GOAL OF THE EXERCISE
Output only the entries, exactly as given, without the pictures.

Dataset records
────────
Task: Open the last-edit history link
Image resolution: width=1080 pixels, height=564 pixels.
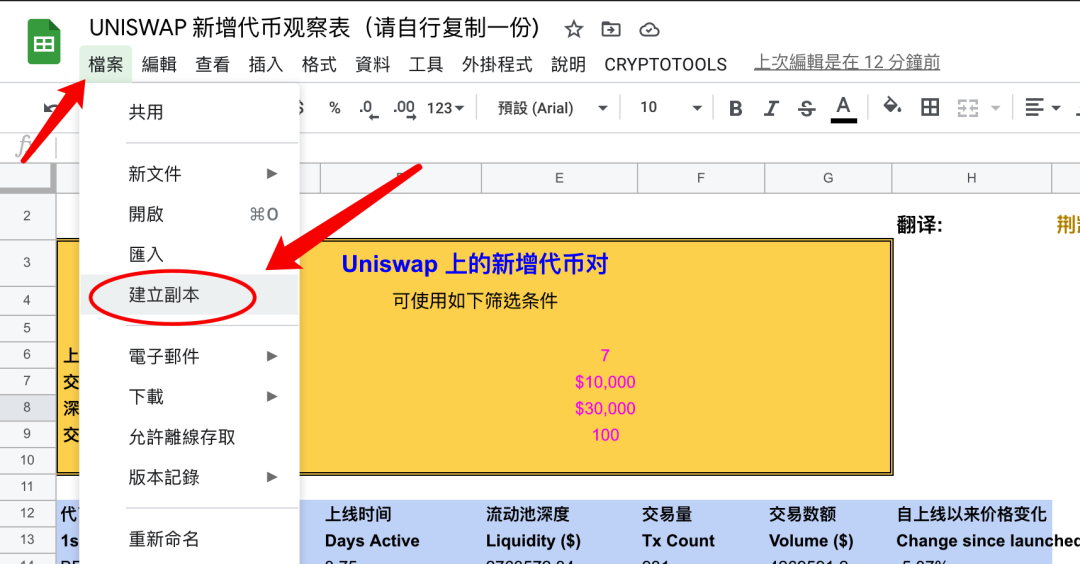Action: click(847, 63)
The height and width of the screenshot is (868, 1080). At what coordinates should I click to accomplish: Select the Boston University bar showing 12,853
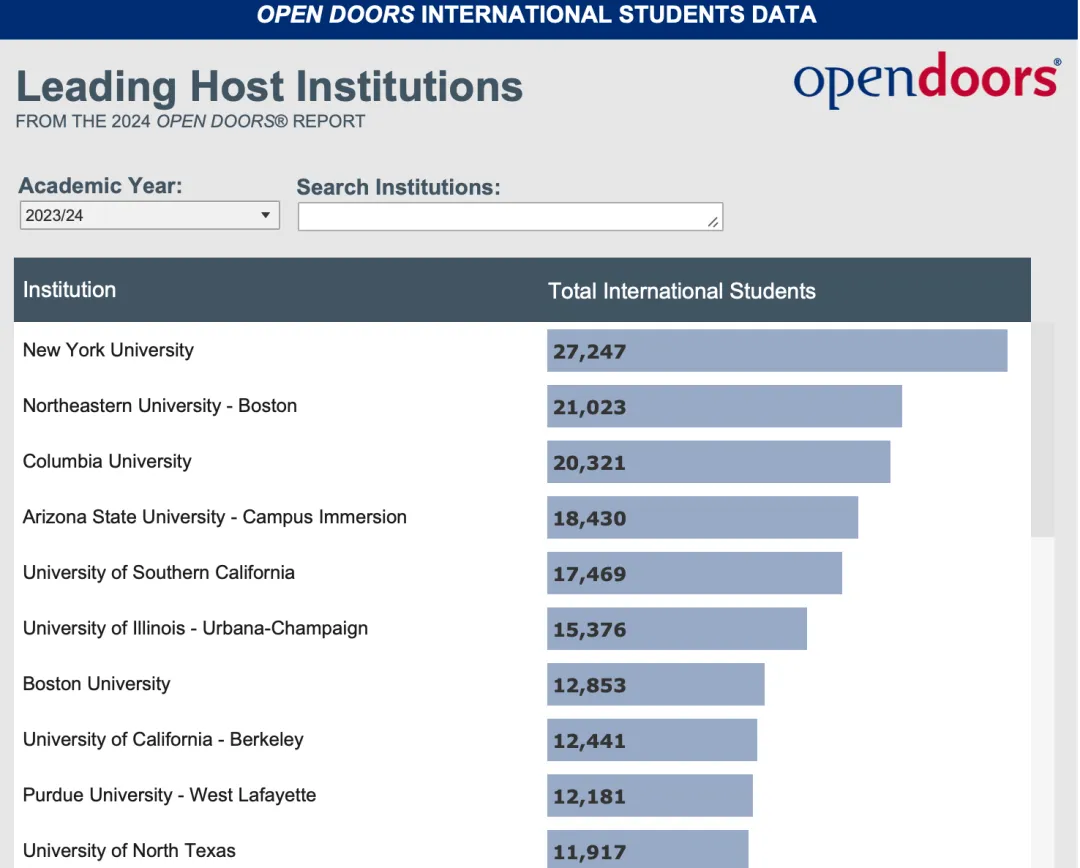[655, 685]
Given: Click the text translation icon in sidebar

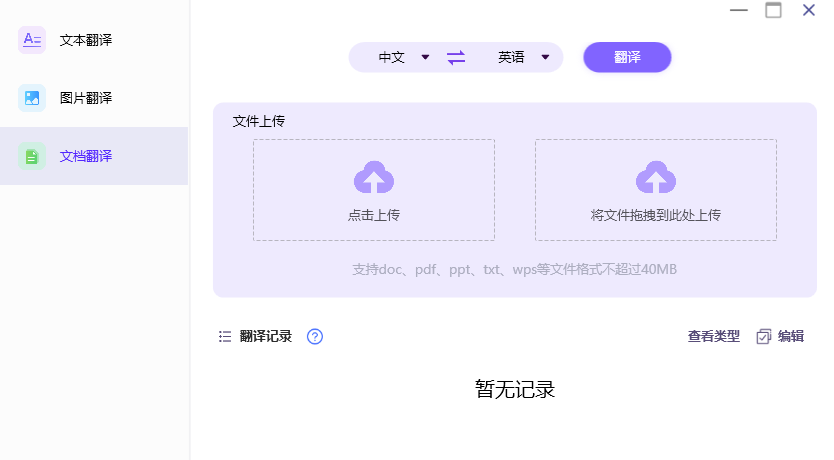Looking at the screenshot, I should coord(32,40).
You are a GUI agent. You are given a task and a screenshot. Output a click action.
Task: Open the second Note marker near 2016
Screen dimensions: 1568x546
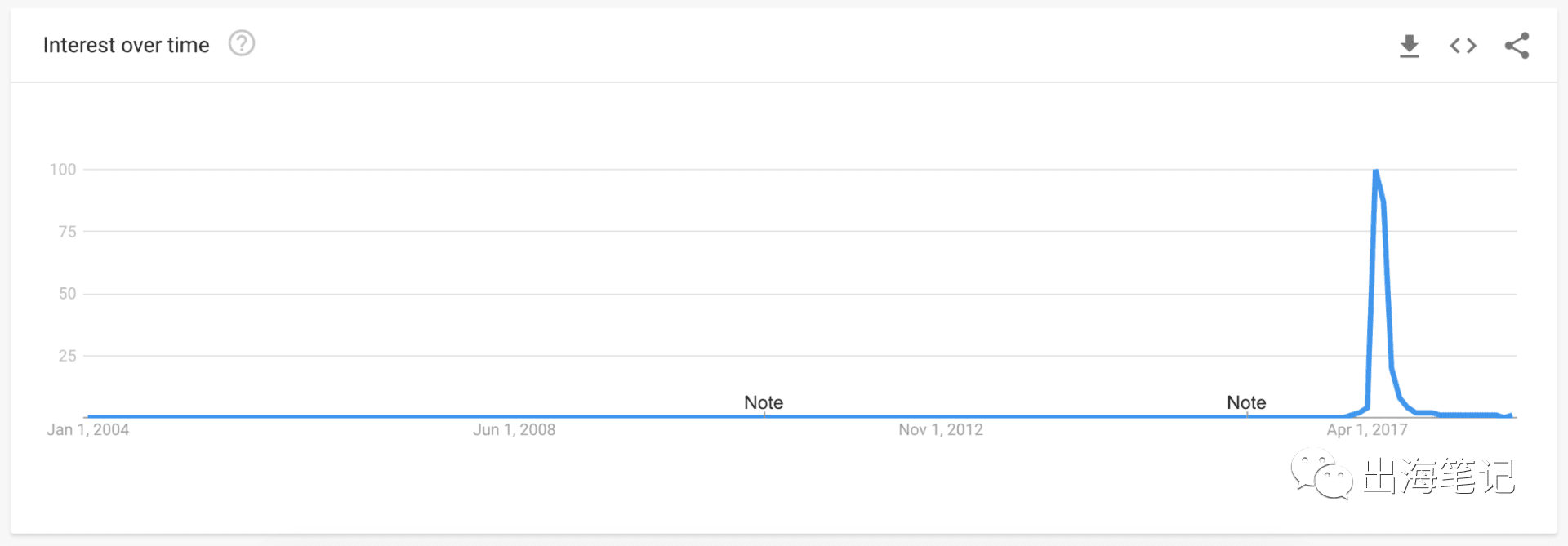click(1246, 402)
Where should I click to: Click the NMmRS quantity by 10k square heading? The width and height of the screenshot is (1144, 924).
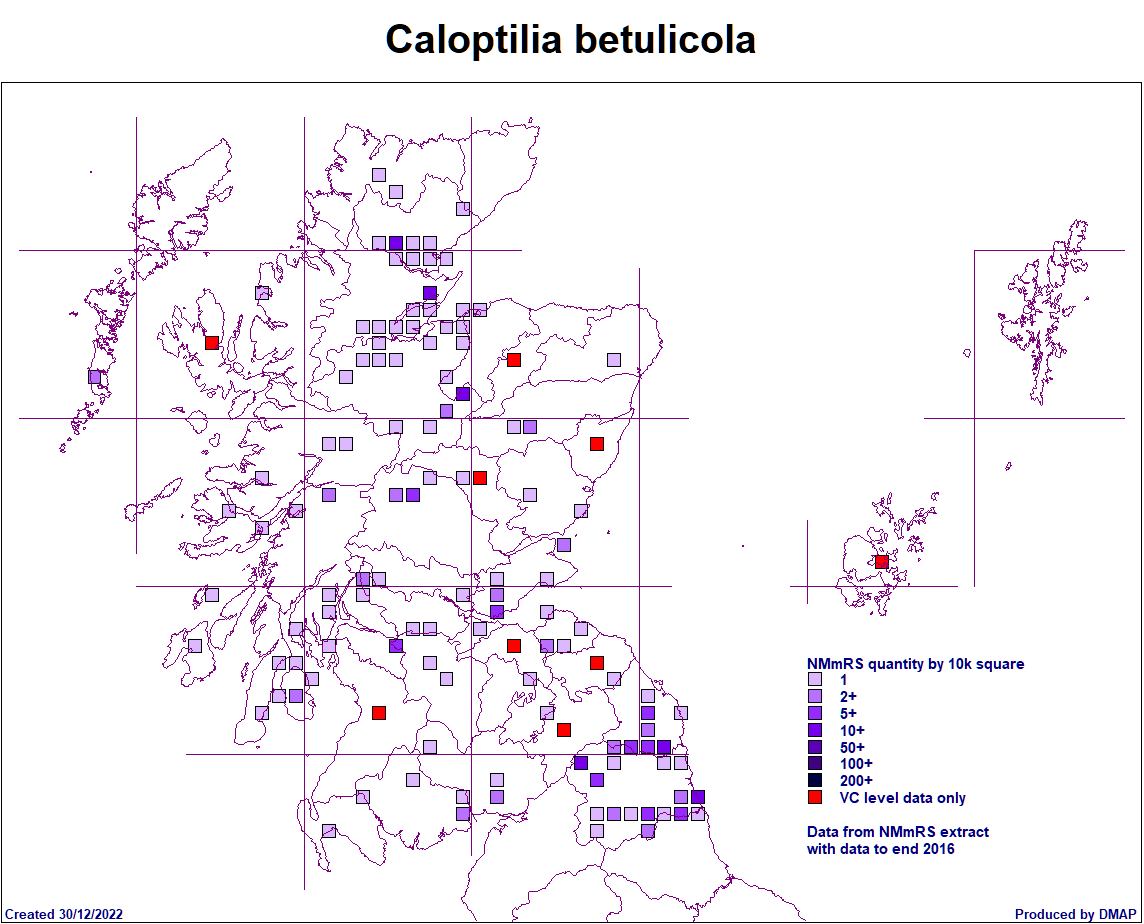pyautogui.click(x=915, y=664)
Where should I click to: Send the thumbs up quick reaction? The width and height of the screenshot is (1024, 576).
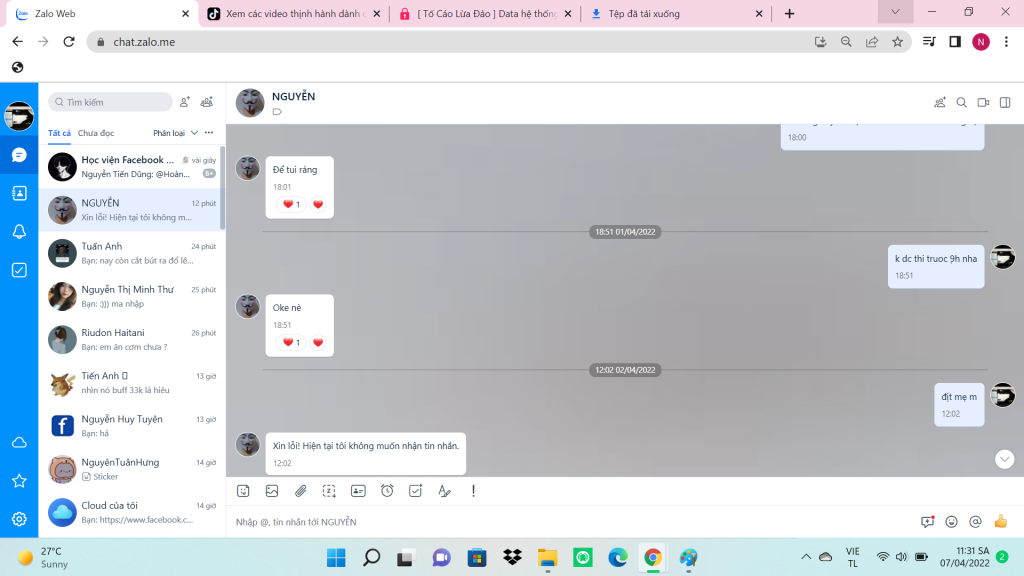1000,521
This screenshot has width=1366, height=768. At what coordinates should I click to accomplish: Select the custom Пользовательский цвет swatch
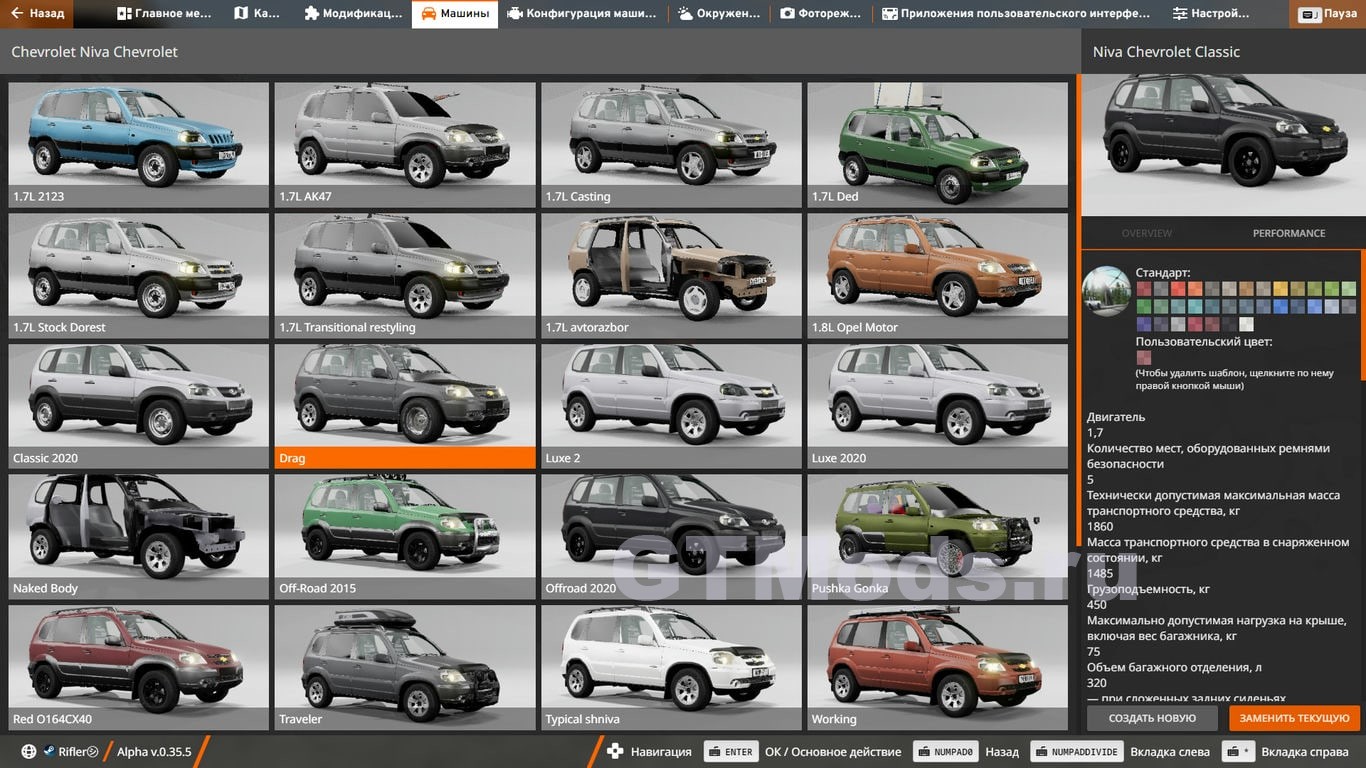pyautogui.click(x=1143, y=358)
────────
REPLY
Task: Open the last-edit history link
Image resolution: width=1080 pixels, height=564 pixels.
Action: click(847, 63)
The height and width of the screenshot is (868, 1080). At what coordinates should I click to accomplish: Select the Boston University bar showing 12,853
[655, 685]
Given: Click the text translation icon in sidebar

Looking at the screenshot, I should coord(32,40).
You are a GUI agent. You are given a task and a screenshot. Output a click action.
Task: Open the second Note marker near 2016
Screen dimensions: 1568x546
click(1246, 402)
Where should I click to: Click the NMmRS quantity by 10k square heading? The width and height of the screenshot is (1144, 924).
pyautogui.click(x=915, y=664)
Where should I click to: Send the thumbs up quick reaction? The width and height of the screenshot is (1024, 576).
1000,521
This screenshot has width=1366, height=768. At what coordinates should I click to accomplish: Select the custom Пользовательский цвет swatch
pyautogui.click(x=1143, y=358)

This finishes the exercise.